**WRITTEN EXERCISE**
Pull out every line in the records below that contains the word "Select", matching its case exactly.

**ROWS**
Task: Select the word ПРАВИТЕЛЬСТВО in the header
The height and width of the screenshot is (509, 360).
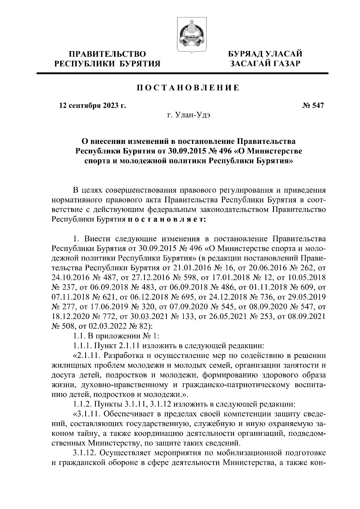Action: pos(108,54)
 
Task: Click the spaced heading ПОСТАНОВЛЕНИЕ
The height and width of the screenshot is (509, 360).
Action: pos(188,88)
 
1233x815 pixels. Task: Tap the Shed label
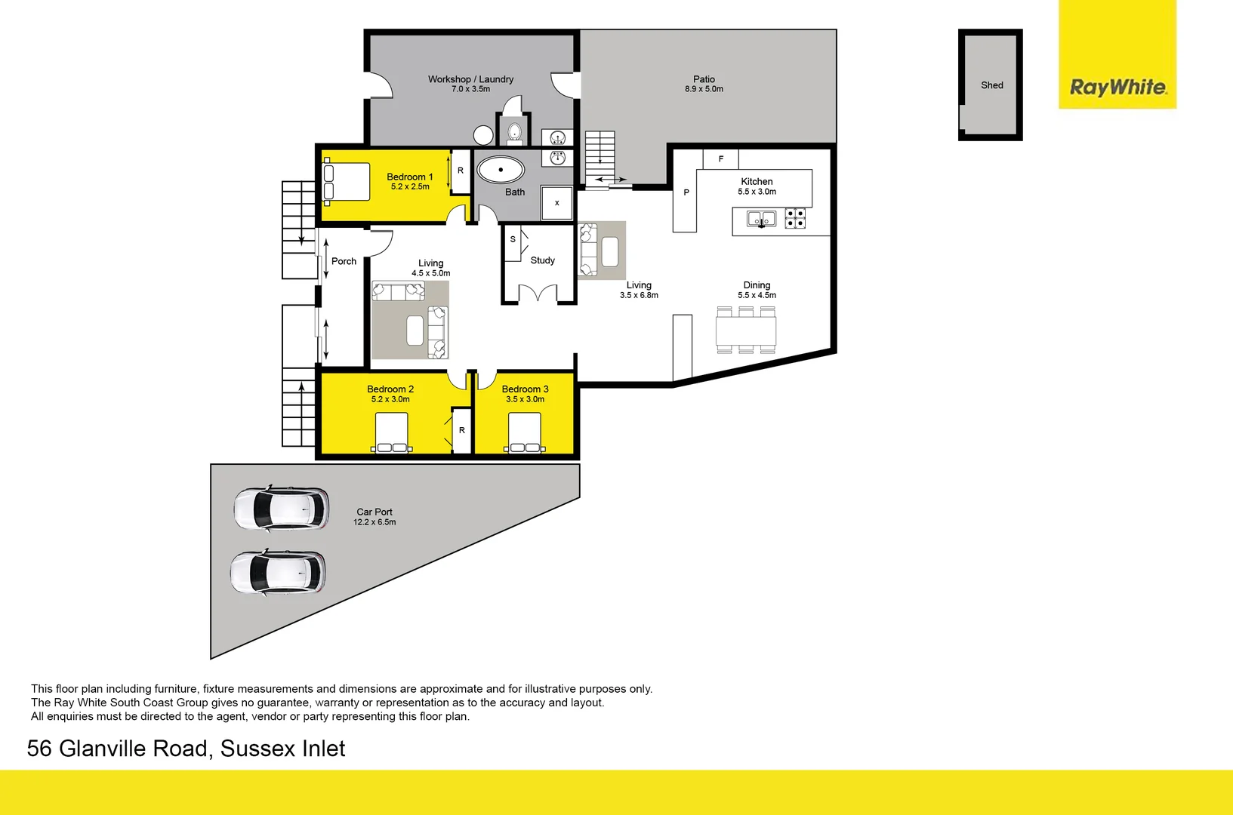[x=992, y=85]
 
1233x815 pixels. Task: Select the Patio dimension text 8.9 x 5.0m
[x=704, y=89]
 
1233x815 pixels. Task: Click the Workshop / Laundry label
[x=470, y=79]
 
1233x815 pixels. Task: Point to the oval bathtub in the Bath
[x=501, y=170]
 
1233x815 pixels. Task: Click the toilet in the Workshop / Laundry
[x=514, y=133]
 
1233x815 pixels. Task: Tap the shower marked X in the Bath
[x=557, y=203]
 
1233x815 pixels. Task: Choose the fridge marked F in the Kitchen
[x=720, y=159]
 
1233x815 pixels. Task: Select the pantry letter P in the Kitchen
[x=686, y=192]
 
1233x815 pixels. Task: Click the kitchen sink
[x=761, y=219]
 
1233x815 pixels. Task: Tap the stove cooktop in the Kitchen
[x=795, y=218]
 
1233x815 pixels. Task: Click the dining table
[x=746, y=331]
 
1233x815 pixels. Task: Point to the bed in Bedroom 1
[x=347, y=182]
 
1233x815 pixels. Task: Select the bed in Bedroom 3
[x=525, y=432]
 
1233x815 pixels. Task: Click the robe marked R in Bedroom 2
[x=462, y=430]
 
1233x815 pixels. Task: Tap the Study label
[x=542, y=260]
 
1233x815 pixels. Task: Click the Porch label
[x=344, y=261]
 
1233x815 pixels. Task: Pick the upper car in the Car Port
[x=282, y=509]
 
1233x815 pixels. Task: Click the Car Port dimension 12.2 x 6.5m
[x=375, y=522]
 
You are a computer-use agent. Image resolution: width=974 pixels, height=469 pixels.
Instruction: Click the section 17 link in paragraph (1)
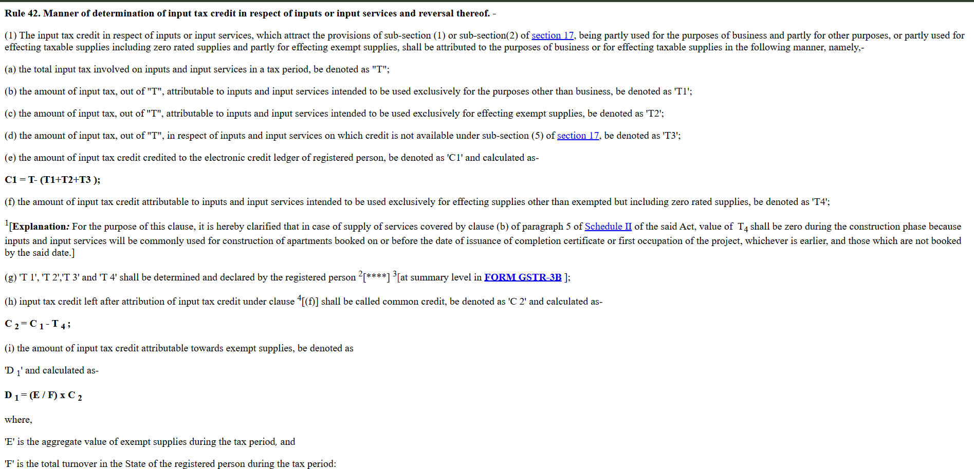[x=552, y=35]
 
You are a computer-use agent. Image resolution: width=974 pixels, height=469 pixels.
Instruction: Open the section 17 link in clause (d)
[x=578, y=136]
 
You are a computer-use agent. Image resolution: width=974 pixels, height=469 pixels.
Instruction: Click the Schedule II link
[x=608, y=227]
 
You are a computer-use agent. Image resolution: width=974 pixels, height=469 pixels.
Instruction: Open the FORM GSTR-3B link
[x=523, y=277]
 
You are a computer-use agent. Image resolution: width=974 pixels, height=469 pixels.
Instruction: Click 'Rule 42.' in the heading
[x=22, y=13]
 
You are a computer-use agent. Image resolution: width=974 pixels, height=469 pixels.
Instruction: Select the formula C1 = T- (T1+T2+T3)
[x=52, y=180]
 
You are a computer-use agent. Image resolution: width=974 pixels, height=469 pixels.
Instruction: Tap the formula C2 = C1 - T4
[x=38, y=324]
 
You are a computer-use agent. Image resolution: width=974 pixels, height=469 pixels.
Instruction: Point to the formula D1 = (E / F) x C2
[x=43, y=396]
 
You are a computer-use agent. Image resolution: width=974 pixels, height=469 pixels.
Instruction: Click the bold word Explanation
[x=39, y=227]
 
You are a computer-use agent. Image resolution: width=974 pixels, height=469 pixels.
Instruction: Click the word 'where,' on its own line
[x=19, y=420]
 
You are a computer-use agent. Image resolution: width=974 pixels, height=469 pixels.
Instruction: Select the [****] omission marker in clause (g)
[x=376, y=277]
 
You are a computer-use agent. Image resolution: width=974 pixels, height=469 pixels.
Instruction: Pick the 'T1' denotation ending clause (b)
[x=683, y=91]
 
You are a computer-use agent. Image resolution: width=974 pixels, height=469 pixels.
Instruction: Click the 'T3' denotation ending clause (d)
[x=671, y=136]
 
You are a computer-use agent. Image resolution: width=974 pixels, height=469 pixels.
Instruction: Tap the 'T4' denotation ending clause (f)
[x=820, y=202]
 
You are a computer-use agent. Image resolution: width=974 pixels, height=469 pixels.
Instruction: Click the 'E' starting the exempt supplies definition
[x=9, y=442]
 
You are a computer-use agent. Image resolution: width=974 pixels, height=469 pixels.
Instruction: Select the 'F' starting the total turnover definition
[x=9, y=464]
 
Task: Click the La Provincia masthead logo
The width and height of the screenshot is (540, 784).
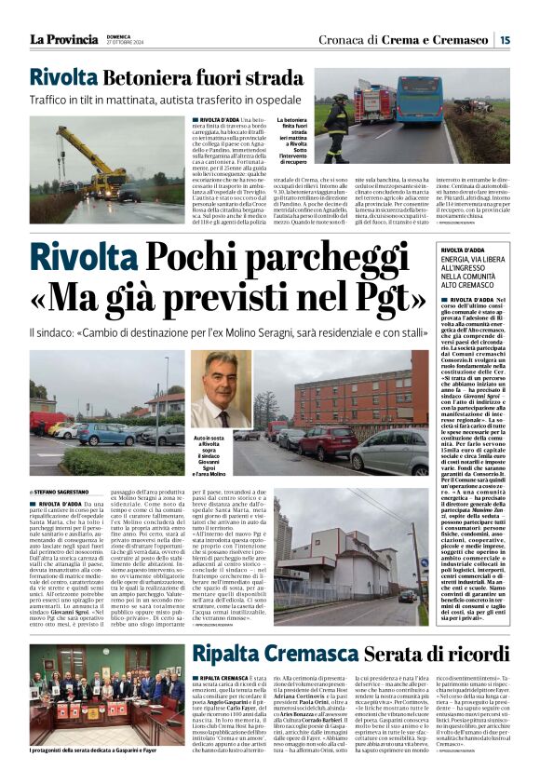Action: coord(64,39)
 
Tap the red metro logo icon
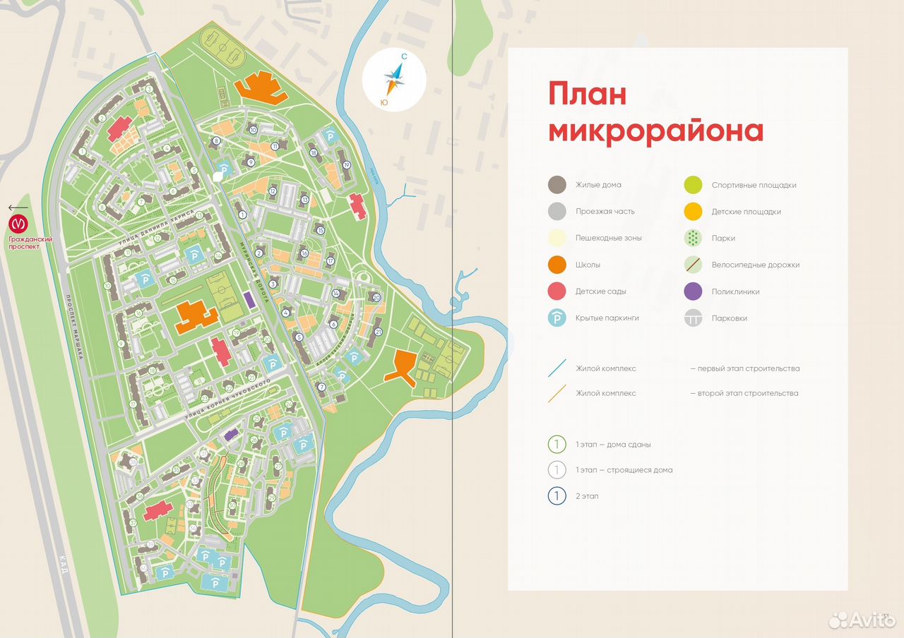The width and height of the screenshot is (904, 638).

**WRITTEN SOLUTION**
Task: Select the word ПРАВИТЕЛЬСТВО in the header
1233x815 pixels. Task: Select the Patio dimension text 8.9 x 5.0m
1233x815 pixels. Task: Select the pantry letter P in the Kitchen
1233x815 pixels. Task: Select the bed in Bedroom 3
Instruction: Select the formula C1 = T- (T1+T2+T3)
Instruction: Select the [****] omission marker in clause (g)
Instruction: Select the 'F' starting the total turnover definition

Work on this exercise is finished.